Description
Alfvénic waves are one of the most promising candidates for heating the solar corona and accelerating the solar wind in polar coronal holes. These are observed as the transverse motion of spicules (jets elongated along the magnetic field lines) in the chromosphere. However, whether sufficient wave energy is carried to the corona remains unclear because the waves in the chromosphere suffer from the reflection in the transition region.

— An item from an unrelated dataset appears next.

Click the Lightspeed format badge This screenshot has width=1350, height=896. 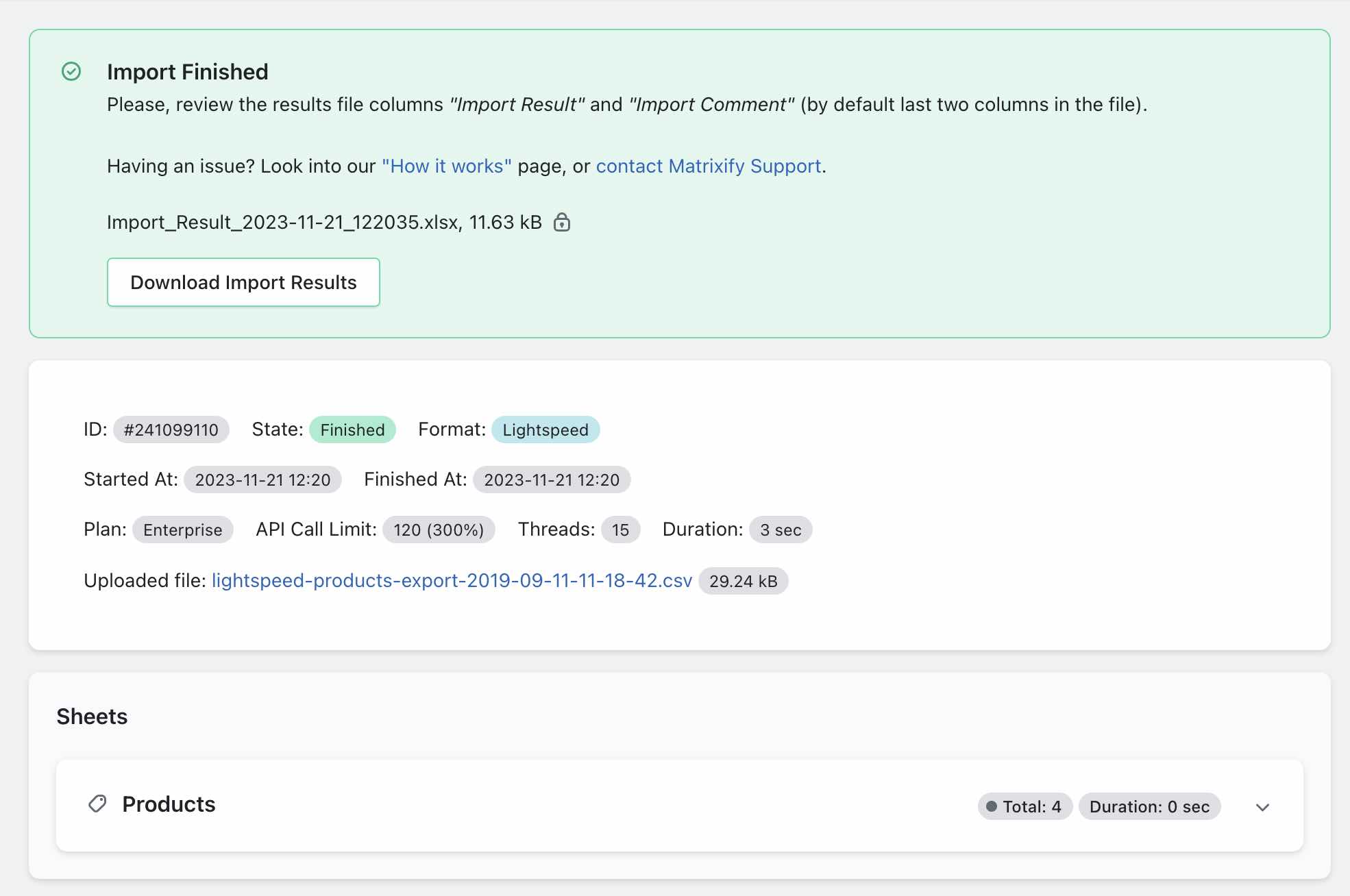click(x=545, y=430)
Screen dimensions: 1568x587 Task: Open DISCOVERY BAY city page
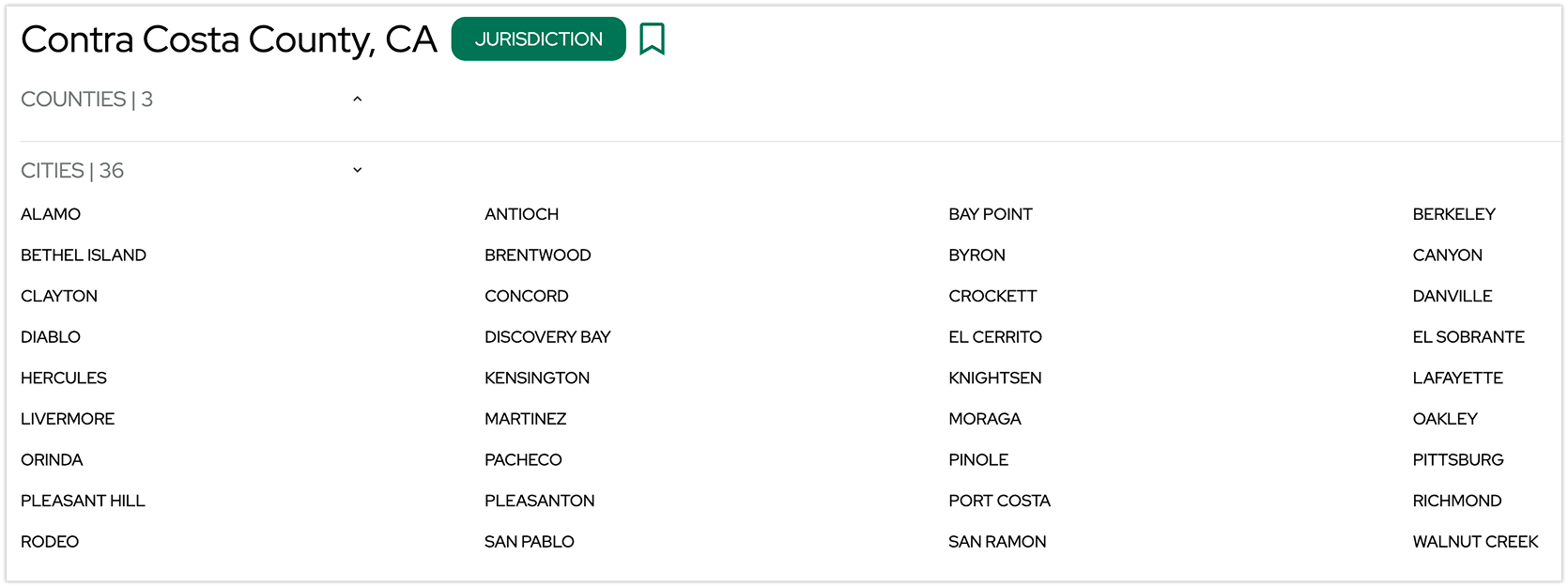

Here, we performed a statistical study of Alfvénic waves along spicules in polar coronal holes using spectroscopy of the Interface Region Imaging Spectrograph (IRIS). We developed a technique for wave detection, wave-mode identification, and energy flux estimation for each detected wave using line-of-sight (LOS) velocity and intensity. 120 waves were detected, consisting of 62 ascending and 41 descending Alfvénic waves, 9 ascending and 8 descending slow-mode waves. If we assume that only the LOS component of random directional oscillations is observed, the averaged energy flux of ascending and descending Alfvénic waves can be estimated to be $2.2\times 10^5~\rm{erg~cm^{−2}~s^{−1}}$ and $1.1\times 10^5~\rm{erg~cm^{−2}~s^{−1}}$, respectively.
Assuming that some fraction of ascending Alfvénic waves is reflected in the transition region and observed as descending Alfvénic waves, energy flux penetrating from the chromosphere to the corona is $1.1\times 10^5~\rm{erg~cm^{−2}~s^{−1}}$. This is the first estimation of energy flux penetrating to the corona and shows that it is enough for the coronal heating and the solar wind acceleration, even considering the wave reflection in the transition region.